* AIM OF THE EXERCISE:
Pick up the text on child support when the paying parent becomes disabled where it stops, continuing its explanation without touching the data that follows it.
** Opening TEXT PROVIDED block **
If a California parent relies on child support to help pay for a child’s shelter, education and medical costs, it can be a cause for concern if the noncustodial parent who is required to pay child support suddenly becomes disabled. However, parents should be aware that, generally, a disability should not prevent a parent from paying some, if not all, of the child support that they were court-ordered to pay.
The obligation to pay child support does not go away if a parent becomes disabled. If disabled parents suddenly cannot afford the child support payments, they must go to court and request that the child support order be modified to reflect their new financial status. If they are receiving disability insurance benefits, it is likely that some of those benefits will go towards paying the child support that is owed. In fact, if the parent is in arrears, the court can potentially even garnish the benefits to pay some of the back child support.
** Closing TEXT PROVIDED block **
** Opening DATA FOR ANALYSIS block **
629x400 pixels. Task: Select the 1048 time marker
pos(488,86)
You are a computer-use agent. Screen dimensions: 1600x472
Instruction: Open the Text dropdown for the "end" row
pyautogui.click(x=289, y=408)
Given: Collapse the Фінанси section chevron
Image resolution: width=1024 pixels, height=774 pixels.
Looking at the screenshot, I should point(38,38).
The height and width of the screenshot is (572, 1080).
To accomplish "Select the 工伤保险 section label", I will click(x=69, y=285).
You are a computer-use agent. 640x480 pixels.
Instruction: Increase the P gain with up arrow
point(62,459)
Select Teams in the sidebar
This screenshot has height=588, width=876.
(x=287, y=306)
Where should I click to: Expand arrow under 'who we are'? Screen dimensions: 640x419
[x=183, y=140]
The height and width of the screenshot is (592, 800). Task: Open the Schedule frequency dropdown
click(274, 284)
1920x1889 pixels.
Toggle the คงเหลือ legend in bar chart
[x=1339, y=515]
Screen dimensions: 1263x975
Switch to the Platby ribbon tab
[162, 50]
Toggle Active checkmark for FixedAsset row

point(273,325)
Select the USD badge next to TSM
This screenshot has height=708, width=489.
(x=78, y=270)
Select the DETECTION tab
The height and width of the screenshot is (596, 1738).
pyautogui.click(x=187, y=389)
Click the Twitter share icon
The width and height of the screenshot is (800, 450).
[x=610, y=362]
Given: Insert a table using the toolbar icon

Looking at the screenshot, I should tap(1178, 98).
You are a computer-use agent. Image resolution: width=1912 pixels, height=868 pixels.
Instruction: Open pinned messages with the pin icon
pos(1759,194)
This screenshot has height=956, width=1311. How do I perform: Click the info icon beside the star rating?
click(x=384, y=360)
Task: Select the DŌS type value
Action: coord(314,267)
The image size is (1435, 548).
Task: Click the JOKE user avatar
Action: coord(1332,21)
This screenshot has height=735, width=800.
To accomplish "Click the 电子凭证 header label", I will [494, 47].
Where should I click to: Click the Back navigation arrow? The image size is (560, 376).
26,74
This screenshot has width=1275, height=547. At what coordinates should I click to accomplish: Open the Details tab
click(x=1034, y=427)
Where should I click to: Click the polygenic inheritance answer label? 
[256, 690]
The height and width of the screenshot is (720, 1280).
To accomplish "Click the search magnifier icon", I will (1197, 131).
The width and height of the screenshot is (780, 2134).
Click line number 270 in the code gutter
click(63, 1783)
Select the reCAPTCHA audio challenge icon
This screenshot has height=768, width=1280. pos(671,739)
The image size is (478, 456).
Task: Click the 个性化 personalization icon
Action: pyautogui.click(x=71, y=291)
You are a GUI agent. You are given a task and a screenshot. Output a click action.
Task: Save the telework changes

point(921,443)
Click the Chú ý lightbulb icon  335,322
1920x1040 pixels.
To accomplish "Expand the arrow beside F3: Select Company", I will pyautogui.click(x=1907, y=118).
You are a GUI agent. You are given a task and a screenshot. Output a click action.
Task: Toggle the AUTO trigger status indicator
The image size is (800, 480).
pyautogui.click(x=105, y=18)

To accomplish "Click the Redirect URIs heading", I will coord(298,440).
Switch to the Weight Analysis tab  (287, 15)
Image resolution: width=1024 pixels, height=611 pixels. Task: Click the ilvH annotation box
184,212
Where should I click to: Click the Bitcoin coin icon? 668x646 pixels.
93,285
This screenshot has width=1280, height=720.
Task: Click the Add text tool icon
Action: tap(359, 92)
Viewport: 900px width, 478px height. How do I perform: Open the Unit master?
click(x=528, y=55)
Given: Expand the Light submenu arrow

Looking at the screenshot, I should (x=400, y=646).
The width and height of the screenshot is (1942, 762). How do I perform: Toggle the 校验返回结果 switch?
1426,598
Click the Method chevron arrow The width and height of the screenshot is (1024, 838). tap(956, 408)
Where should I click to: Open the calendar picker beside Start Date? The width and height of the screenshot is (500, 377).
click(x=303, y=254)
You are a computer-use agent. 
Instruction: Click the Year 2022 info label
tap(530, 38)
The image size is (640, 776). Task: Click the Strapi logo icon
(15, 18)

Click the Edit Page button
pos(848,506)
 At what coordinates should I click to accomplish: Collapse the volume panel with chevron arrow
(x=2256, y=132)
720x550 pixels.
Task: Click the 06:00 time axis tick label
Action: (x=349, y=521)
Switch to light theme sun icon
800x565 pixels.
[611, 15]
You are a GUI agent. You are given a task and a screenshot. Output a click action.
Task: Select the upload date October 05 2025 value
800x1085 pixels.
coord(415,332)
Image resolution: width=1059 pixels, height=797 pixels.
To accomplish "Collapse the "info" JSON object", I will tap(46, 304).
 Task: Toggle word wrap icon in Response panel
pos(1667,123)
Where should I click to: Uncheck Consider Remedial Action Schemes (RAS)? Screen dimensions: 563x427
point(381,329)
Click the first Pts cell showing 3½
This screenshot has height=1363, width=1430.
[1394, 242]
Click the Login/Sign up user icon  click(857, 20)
** Closing DATA FOR ANALYSIS block **
* RESPONSE:
If the court does modify the child support order, the nature of the parent’s disability will be taken into account. For example, if the disability is only temporary, the child support modification may also be temporary. If the disability is permanent, the court order may reflect the disabled parent’s earning ability now or in the future.
The child support payments a noncustodial parent may be required to make depends on a number of factors, including the parent’s income. If the parent’s income changes due to suddenly becoming disabled, a family law attorney may assist with filing a modification request. The attorney may also help such parents with gathering all of their financial documents they need to show that their financial situation has changed due to their disability.